Can you repeat, word for word, the stretch of the records below from the line containing "Open order number 151437906501025078 link" through the end of the records, with both ends included?

[Word and element location data]
.....

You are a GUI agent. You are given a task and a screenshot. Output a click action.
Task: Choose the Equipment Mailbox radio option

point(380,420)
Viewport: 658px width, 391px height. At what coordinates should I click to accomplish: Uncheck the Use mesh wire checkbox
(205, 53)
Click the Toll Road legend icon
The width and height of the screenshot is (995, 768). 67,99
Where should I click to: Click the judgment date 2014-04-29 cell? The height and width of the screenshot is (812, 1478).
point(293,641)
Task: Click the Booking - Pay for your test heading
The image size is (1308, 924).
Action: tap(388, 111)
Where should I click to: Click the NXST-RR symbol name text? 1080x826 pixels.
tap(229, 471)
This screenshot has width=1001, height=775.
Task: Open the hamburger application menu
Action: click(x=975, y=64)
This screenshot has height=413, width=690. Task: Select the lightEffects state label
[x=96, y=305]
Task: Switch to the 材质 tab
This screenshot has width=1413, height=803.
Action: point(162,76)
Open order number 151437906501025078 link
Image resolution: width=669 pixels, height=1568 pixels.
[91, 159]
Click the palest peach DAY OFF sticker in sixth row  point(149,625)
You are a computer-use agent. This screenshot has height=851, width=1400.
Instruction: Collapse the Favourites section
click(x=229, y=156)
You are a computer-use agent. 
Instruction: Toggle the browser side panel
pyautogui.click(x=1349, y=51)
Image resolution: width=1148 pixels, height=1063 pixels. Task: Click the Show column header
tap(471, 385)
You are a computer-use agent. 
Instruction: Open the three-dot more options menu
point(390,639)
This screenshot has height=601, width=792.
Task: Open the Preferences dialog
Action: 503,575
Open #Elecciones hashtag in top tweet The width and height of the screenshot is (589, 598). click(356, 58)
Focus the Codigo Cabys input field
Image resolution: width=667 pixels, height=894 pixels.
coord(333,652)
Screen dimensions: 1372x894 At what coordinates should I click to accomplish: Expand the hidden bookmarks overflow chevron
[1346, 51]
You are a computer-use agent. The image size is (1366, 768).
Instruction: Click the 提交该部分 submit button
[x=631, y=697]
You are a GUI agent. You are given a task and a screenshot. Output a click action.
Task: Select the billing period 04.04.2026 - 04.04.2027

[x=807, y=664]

.....

_Task solution_
Open order number 151437906501025078 link
Image resolution: width=669 pixels, height=1568 pixels.
[91, 159]
Click the palest peach DAY OFF sticker in sixth row  point(149,625)
You are a computer-use agent. This screenshot has height=851, width=1400.
Instruction: Collapse the Favourites section
click(x=229, y=156)
You are a computer-use agent. 
Instruction: Toggle the browser side panel
pyautogui.click(x=1349, y=51)
Image resolution: width=1148 pixels, height=1063 pixels. Task: Click the Show column header
tap(471, 385)
You are a computer-use agent. 
Instruction: Open the three-dot more options menu
point(390,639)
This screenshot has height=601, width=792.
Task: Open the Preferences dialog
Action: 503,575
Open #Elecciones hashtag in top tweet The width and height of the screenshot is (589, 598). click(356, 58)
Focus the Codigo Cabys input field
Image resolution: width=667 pixels, height=894 pixels.
coord(333,652)
Screen dimensions: 1372x894 At what coordinates should I click to accomplish: Expand the hidden bookmarks overflow chevron
[1346, 51]
You are a computer-use agent. The image size is (1366, 768).
Instruction: Click the 提交该部分 submit button
[x=631, y=697]
You are a GUI agent. You are given a task and a screenshot. Output a click action.
Task: Select the billing period 04.04.2026 - 04.04.2027

[x=807, y=664]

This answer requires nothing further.